Gazetecilik tam da bu değil midir?

Doğruluğuna emin olduğunuz bir belgeyi elde edip gazeteye geçersiniz.

Böyle haberler belki on yılda, yirmi yılda bir çıkar.

Değeri zamanla anlaşılır.

Türkiye, Milliyet’in haberi sayesinde otuz yıldır kan dökülen bir sorunda PKK’ya silah bıraktıracak görüşmeler konusunda bilgilenip, sürecin normalleşmesinin pekâlâ mümkün olabileceğini gördü.

Umutlar giderek artıyor.

Sadece son haftada olanlara bakalım:

PKK’nın elindeki rehineler serbest bırakıldı.

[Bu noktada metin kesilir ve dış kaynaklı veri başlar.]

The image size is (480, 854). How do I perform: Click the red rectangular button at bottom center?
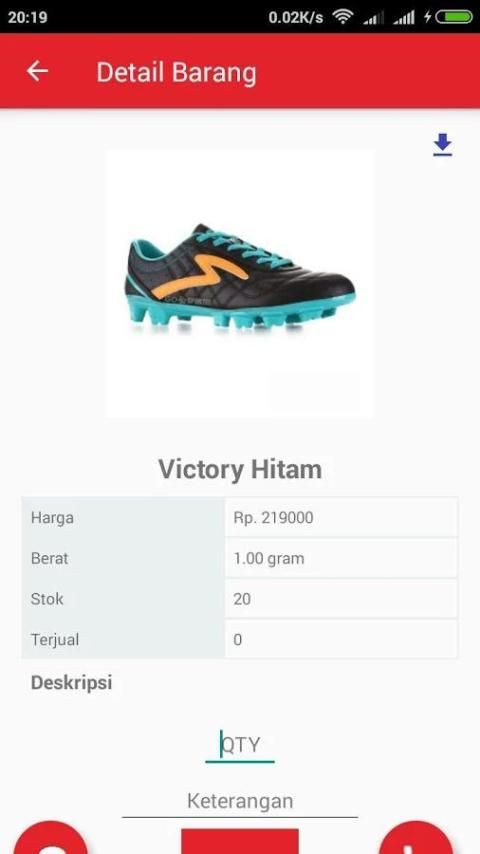(x=240, y=841)
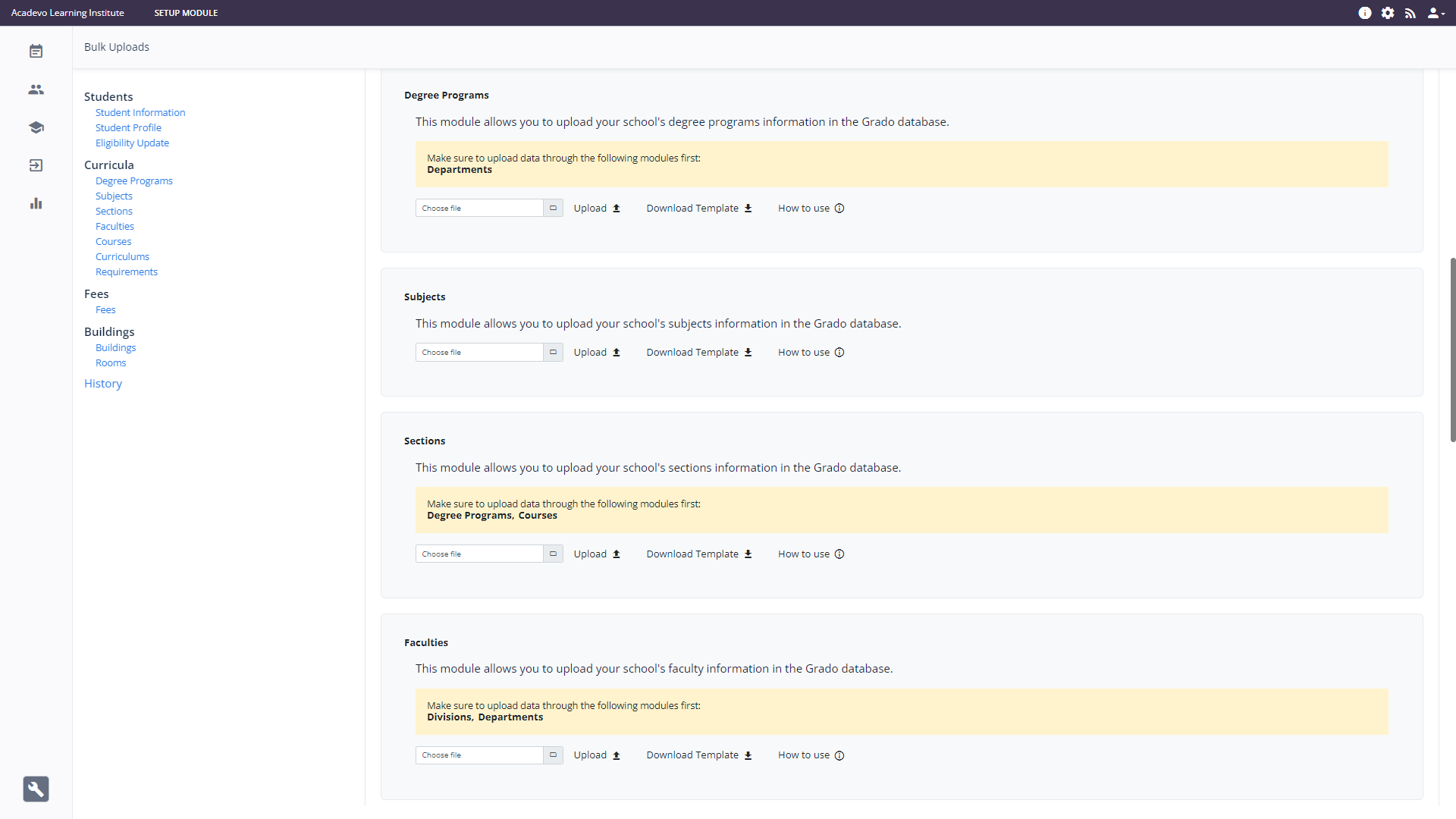
Task: Click the info circle icon in top bar
Action: (1364, 13)
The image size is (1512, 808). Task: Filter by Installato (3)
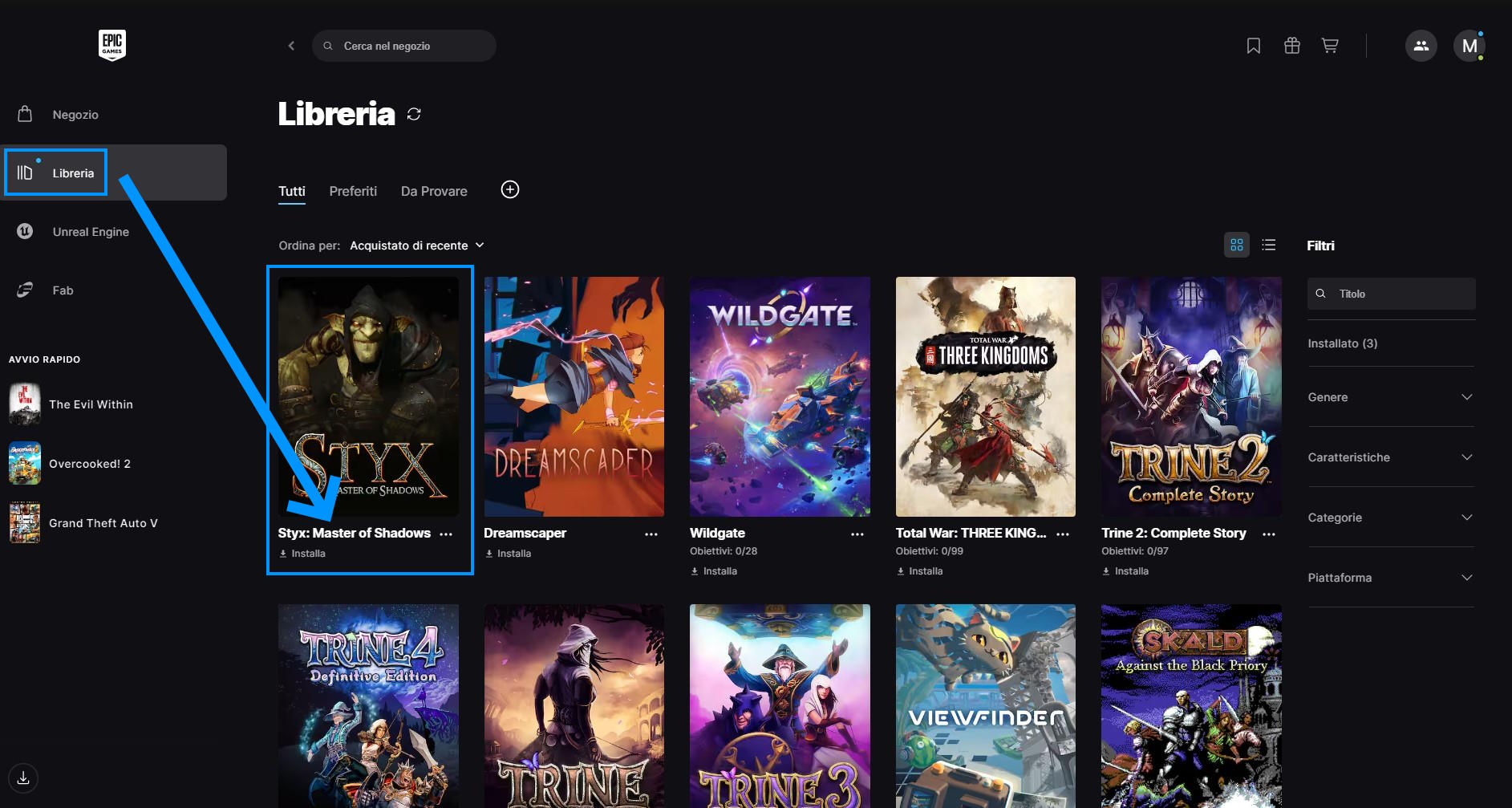pyautogui.click(x=1342, y=343)
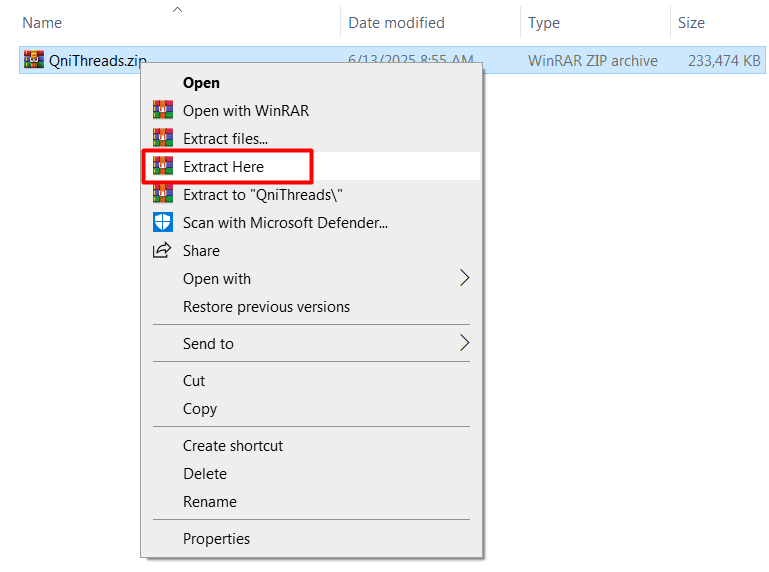Click the WinRAR icon next to Extract files

tap(162, 138)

Kandil ve Avrupa’ya gönderilen mektupların yanıtları İmralı’ya ulaştı.

3. BDP heyeti adaya gitmeye hazırlanıyor.

Nevruz’u bu yıl ‘çatışmasız’ kutlayacağız.

Bunlar az şey mi; “İmralı yayını” nedeniyle Milliyet yönetimi ve yazarlarını hedef gösteren kimi meslektaşlarımız ‘kraldan çok kralcı’ olmak yerine New York Times, Washington Post dayanışmasındakine benzer bir tutum sergileyebilselerdi.

Gelecekte bugünleri irdeleyen akademik dünya, Milliyet’in gazeteciliğine hak ettiği yer verecektir.

Haberi yayımlarken mesleki ilkelerimizden ödün vermedik. ‘Editoryal bağımsızlığın’ sınırlarını tartışmaya açma pahasına süreci, ‘genel yayın politikalarıyla uyumlu’ yönetme sorumluluğu bana aittir.

Anlayış ve destekleri için tüm yazar ve okurlarımıza teşekkür ediyorum.

Gazeteciliğin ‘can damarı’ haberciliktir.

‘İmralı zabıtları’nı yayımlayarak basın özgürlüğünün olmazsa olmaz ilkesi olan haberciliğe olan sadakatımızı gösterdik. Böyle bir ortamda Milliyet’in varlığı demokrasiye de, ifade özgürlüğüne de, Kürt sorununun demokratik çözümüne de katkı yapacaktır.